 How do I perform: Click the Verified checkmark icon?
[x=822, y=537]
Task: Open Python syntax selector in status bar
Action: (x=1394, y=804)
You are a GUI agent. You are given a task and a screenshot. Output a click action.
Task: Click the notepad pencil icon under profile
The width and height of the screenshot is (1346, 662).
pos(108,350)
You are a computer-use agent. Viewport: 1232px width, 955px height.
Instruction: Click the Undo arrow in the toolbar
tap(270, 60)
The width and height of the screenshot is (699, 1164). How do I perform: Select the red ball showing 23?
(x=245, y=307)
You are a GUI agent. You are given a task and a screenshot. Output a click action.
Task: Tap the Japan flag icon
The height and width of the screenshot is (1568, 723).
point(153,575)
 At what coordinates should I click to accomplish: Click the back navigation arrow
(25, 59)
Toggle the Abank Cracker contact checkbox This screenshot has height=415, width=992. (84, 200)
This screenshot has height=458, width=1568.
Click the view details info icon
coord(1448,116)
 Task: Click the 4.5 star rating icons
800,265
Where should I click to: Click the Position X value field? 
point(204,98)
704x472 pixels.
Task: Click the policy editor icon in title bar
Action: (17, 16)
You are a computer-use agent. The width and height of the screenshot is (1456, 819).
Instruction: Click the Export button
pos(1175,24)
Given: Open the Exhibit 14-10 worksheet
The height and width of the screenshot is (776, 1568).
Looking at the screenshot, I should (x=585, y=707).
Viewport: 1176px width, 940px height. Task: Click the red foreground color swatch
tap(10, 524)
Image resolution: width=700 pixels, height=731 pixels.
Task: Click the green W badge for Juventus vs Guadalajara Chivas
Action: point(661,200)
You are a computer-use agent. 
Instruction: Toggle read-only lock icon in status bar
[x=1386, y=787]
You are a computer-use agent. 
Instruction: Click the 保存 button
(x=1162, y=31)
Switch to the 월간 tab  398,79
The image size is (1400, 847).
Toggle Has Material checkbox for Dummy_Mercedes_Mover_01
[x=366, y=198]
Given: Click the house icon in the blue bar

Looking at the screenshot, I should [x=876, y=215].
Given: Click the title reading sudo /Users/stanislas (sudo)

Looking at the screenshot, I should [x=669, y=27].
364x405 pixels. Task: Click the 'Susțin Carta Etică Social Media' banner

══════

*EXERCISE INSTRUCTIONS:* Can you convert the data above into a Markdown table with a "Row" column numbering each line and a "Line" column holding the line itself, omitting blank lines?

*SOLUTION TO THE PROBLEM:*
| Row | Line |
|---|---|
| 1 |  How do I perform: Click the Verified checkmark icon? |
| 2 | [x=822, y=537] |
| 3 | Task: Open Python syntax selector in status bar |
| 4 | Action: (x=1394, y=804) |
| 5 | You are a GUI agent. You are given a task and a screenshot. Output a click action. |
| 6 | Task: Click the notepad pencil icon under profile |
| 7 | The width and height of the screenshot is (1346, 662). |
| 8 | pos(108,350) |
| 9 | You are a computer-use agent. Viewport: 1232px width, 955px height. |
| 10 | Instruction: Click the Undo arrow in the toolbar |
| 11 | tap(270, 60) |
| 12 | The width and height of the screenshot is (699, 1164). How do I perform: Select the red ball showing 23? |
| 13 | (x=245, y=307) |
| 14 | You are a GUI agent. You are given a task and a screenshot. Output a click action. |
| 15 | Task: Tap the Japan flag icon |
| 16 | The height and width of the screenshot is (1568, 723). |
| 17 | point(153,575) |
| 18 |  At what coordinates should I click to accomplish: Click the back navigation arrow |
| 19 | (25, 59) |
| 20 | Toggle the Abank Cracker contact checkbox This screenshot has height=415, width=992. (84, 200) |
| 21 | This screenshot has height=458, width=1568. |
| 22 | Click the view details info icon |
| 23 | coord(1448,116) |
| 24 |  Task: Click the 4.5 star rating icons |
| 25 | 800,265 |
| 26 | Where should I click to: Click the Position X value field?  |
| 27 | point(204,98) |
| 28 | 704x472 pixels. |
| 29 | Task: Click the policy editor icon in title bar |
| 30 | Action: (17, 16) |
| 31 | You are a computer-use agent. The width and height of the screenshot is (1456, 819). |
| 32 | Instruction: Click the Export button |
| 33 | pos(1175,24) |
| 34 | Given: Open the Exhibit 14-10 worksheet |
| 35 | The height and width of the screenshot is (776, 1568). |
| 36 | Looking at the screenshot, I should (x=585, y=707). |
| 37 | Viewport: 1176px width, 940px height. Task: Click the red foreground color swatch |
| 38 | tap(10, 524) |
| 39 | Image resolution: width=700 pixels, height=731 pixels. |
| 40 | Task: Click the green W badge for Juventus vs Guadalajara Chivas |
| 41 | Action: point(661,200) |
| 42 | You are a computer-use agent.  |
| 43 | Instruction: Toggle read-only lock icon in status bar |
| 44 | [x=1386, y=787] |
| 45 | You are a computer-use agent.  |
| 46 | Instruction: Click the 保存 button |
| 47 | (x=1162, y=31) |
| 48 | Switch to the 월간 tab  398,79 |
| 49 | The image size is (1400, 847). |
| 50 | Toggle Has Material checkbox for Dummy_Mercedes_Mover_01 |
| 51 | [x=366, y=198] |
| 52 | Given: Click the house icon in the blue bar |
| 53 | Looking at the screenshot, I should [x=876, y=215]. |
| 54 | Given: Click the title reading sudo /Users/stanislas (sudo) |
| 55 | Looking at the screenshot, I should [x=669, y=27]. |
| 56 | 364x405 pixels. Task: Click the 'Susțin Carta Etică Social Media' banner |